### GOAL:
In the items below, replace "GUI agent" with "interface agent" wherever it occurs and leave everything else unchanged.

### MATERIAL SUPPLIED:
__________________________________________________

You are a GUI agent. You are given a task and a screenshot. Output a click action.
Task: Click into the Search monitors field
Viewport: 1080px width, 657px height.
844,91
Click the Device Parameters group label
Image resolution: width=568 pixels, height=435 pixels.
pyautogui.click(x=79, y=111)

__________________________________________________

### TASK OUTPUT:
You are a interface agent. You are given a task and a screenshot. Output a click action.
Task: Click into the Search monitors field
Viewport: 1080px width, 657px height.
844,91
Click the Device Parameters group label
Image resolution: width=568 pixels, height=435 pixels.
pyautogui.click(x=79, y=111)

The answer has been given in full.